Fragmento del texto:
_ _ _

Se casaron en 1957 y usted le acompañó en su cruzada personal contra la guerra fría y en pro del entendimiento mundial. ¿Cómo les recibían los jefes de Estado?
Con mucho respeto. Él se oponía a las guerras, la opresión, las dictaduras... pero de entrada no era político ni representaba a nadie ni a nada que no fuera la moralidad, la libertad y los derechos humanos. Le veían como un hombre que se había sacrificado, que hablaba y no tenía miedo al exilio. Alguien capaz de dejar una carrera internacional y dedicarse a dar conciertos para niños en la Francia ocupada...
Un ser radicalmente empático.
Él sufría, sí. Incluso lloraba cuando hablaba de aquellos niños que se habían quedado sin padres y no tenían ni comida ni medicinas. Tenía más de 85 años y seguía yendo por esos países tocando El Pessebre, y haciendo con su caché una fundación para ayudar a refugiados, estudiantes de música o lo que fuera. Pero también era una persona optimista. Tenía sentido del humor. Su día empezaba con una caminata para conectar con la naturaleza; luego dos fugas de Bach al piano y desayuno. Era metódico y disciplinado. Después de coger el cello le quedaba atender los cientos de cartas que recibía de jefes de estado, gente de Naciones Unidas, organizaciones que querían hacer esto o aquello. Se convirtió en un eje, unía a la gente.
¿Y sentarse a componer?
No ha llegado a ser muy conocido como compositor, no, porque al llegar al exilio adquirió el compromiso con tantas cosas... pero había comenzado con 5 o 6 años, con su padre. En el museo de Sant Salvador hay una partitura suya. Él decía que siempre oía música en su cabeza y le sabía mal no haber podido ponerla en el pentagrama. Pero es que hubo años que llegó a los 300 conciertos, y en una época en que se iba en tren, hoy aquí, mañana allí. Eso cuando era concertista, a lo que luego se sumó la tarea con la Orquesta Pau Casals. Pero su obra compositiva es como él: todo corazón y emoción. No se parecía a ningún otro.
¿Qué queda por hacer respecto a su figura y su obra?

_ _ _

(Datos recopilados)
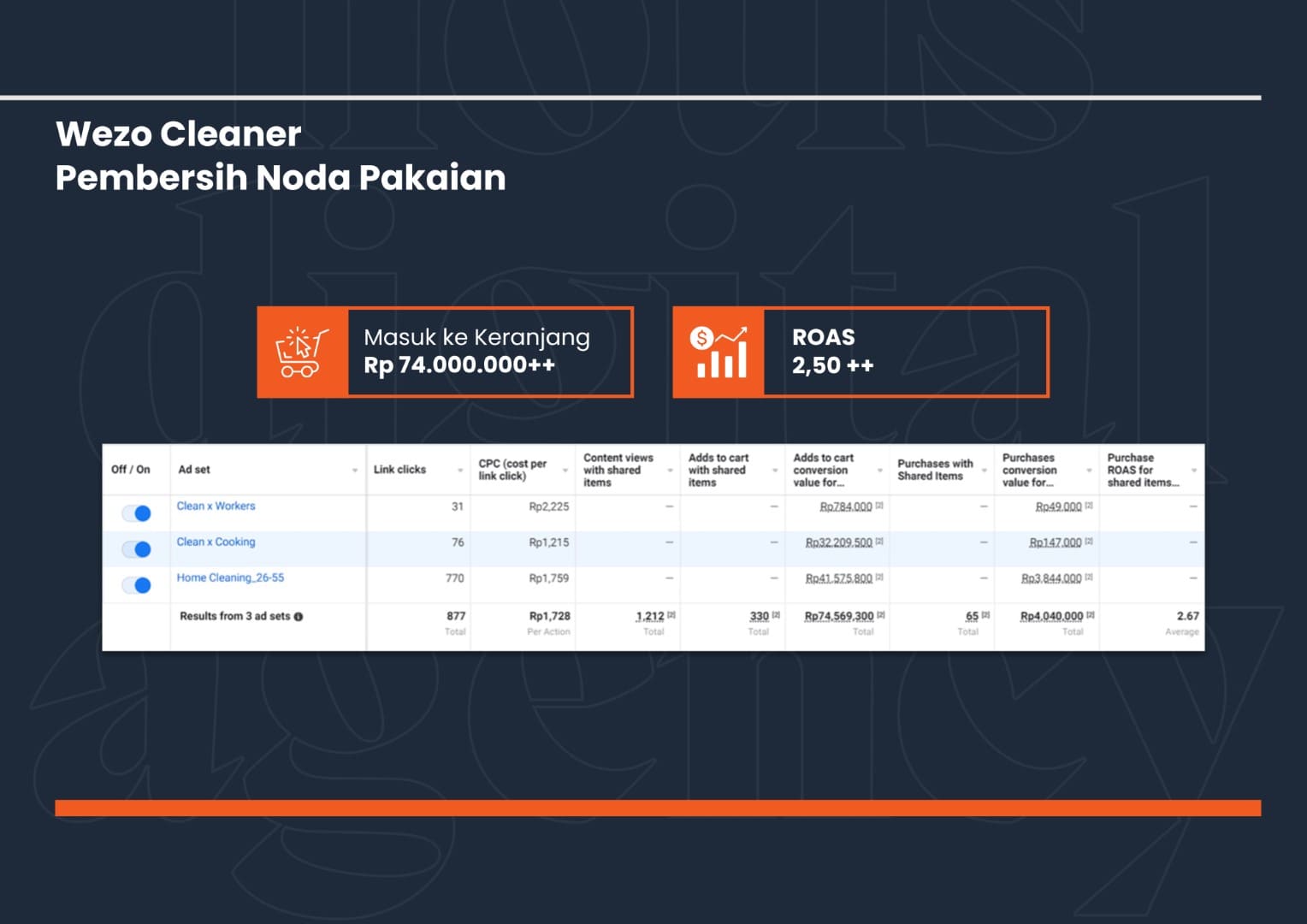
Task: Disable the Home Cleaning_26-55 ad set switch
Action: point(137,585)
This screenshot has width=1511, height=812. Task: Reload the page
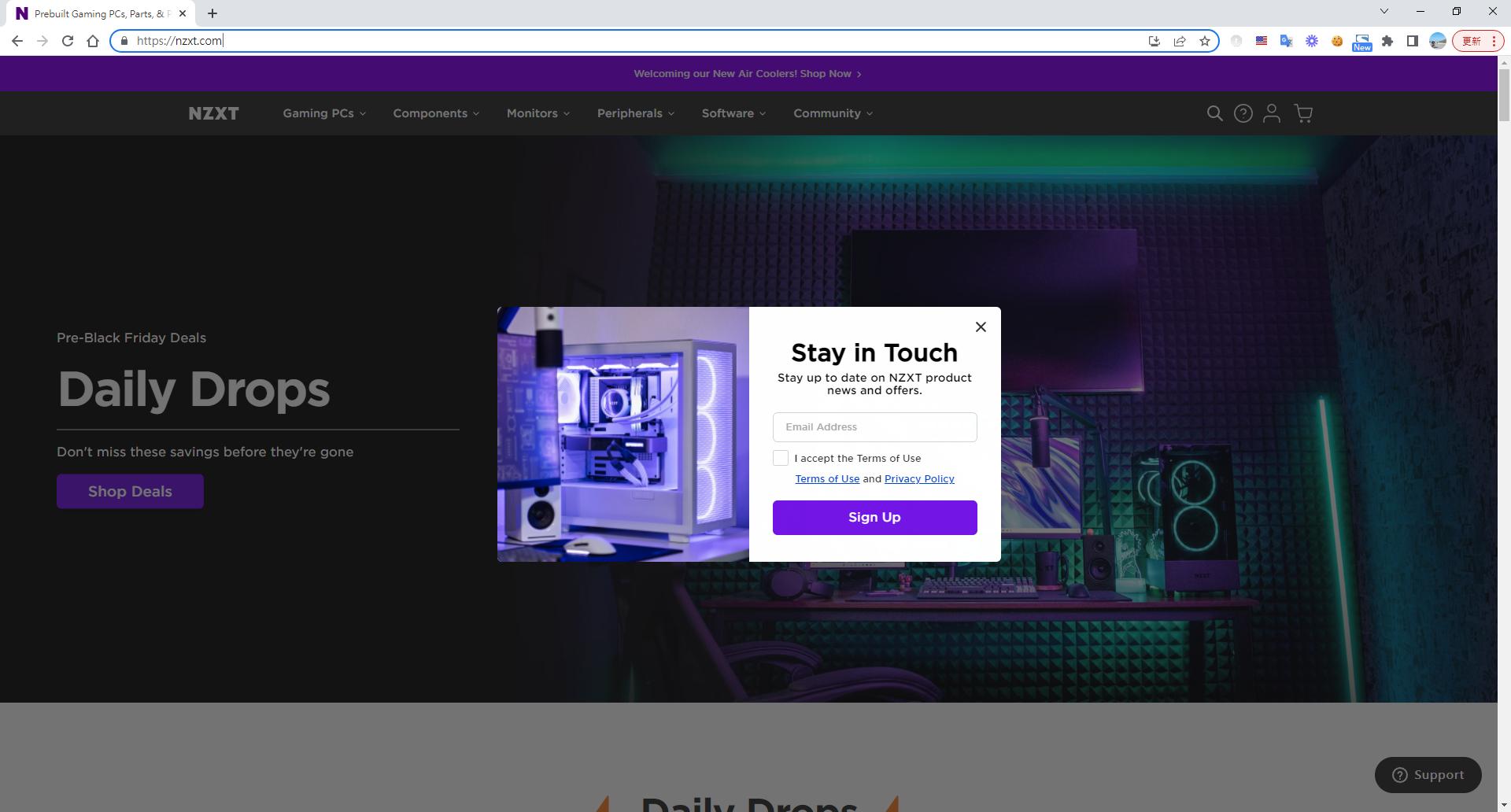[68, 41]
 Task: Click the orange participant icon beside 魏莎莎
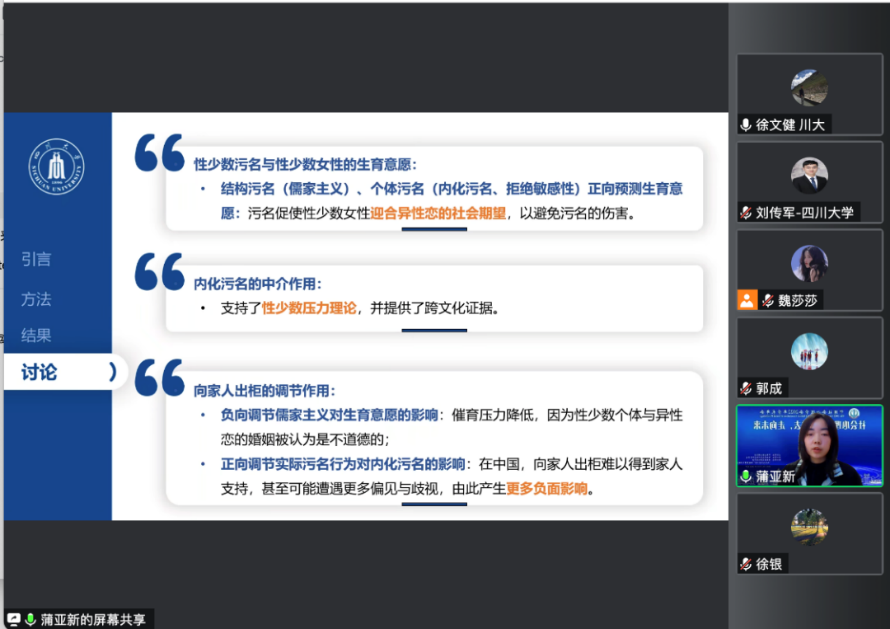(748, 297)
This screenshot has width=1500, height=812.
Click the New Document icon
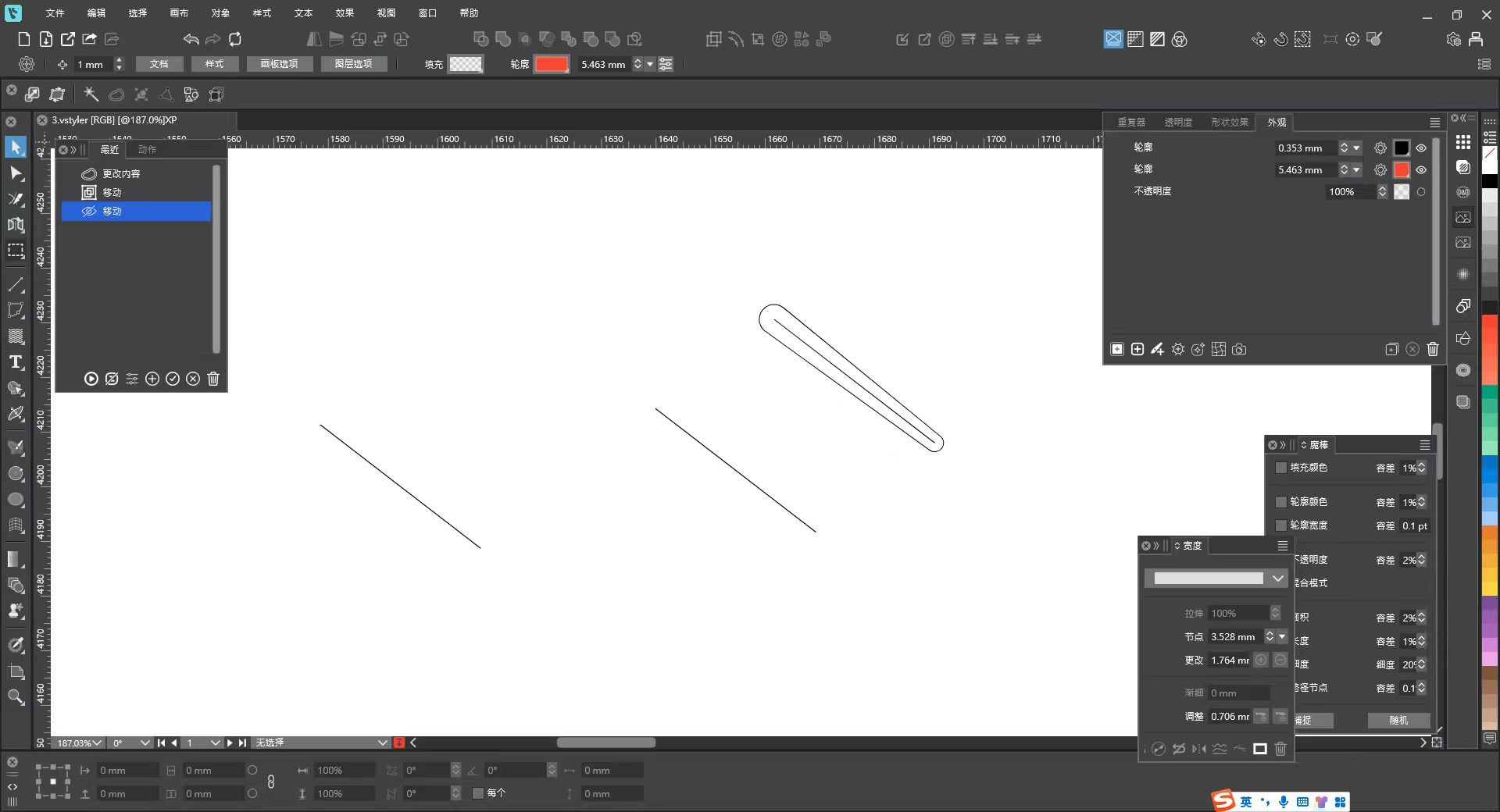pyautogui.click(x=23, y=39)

_ _ _

Tarea asignada A:
Según la entrevista, ¿a cuántos conciertos llegó en algunos años?
Tarea asignada B:
Transcribe, por favor, un pasaje de la entrevista: empieza en las palabras "Se casaron en" y termina después de "la Francia ocupada...".
Las filas provienen de otra fuente.

Respuesta A:
A los 300 conciertos.

Respuesta B:
Se casaron en 1957 y usted le acompañó en su cruzada personal contra la guerra fría y en pro del entendimiento mundial. ¿Cómo les recibían los jefes de Estado?
Con mucho respeto. Él se oponía a las guerras, la opresión, las dictaduras... pero de entrada no era político ni representaba a nadie ni a nada que no fuera la moralidad, la libertad y los derechos humanos. Le veían como un hombre que se había sacrificado, que hablaba y no tenía miedo al exilio. Alguien capaz de dejar una carrera internacional y dedicarse a dar conciertos para niños en la Francia ocupada...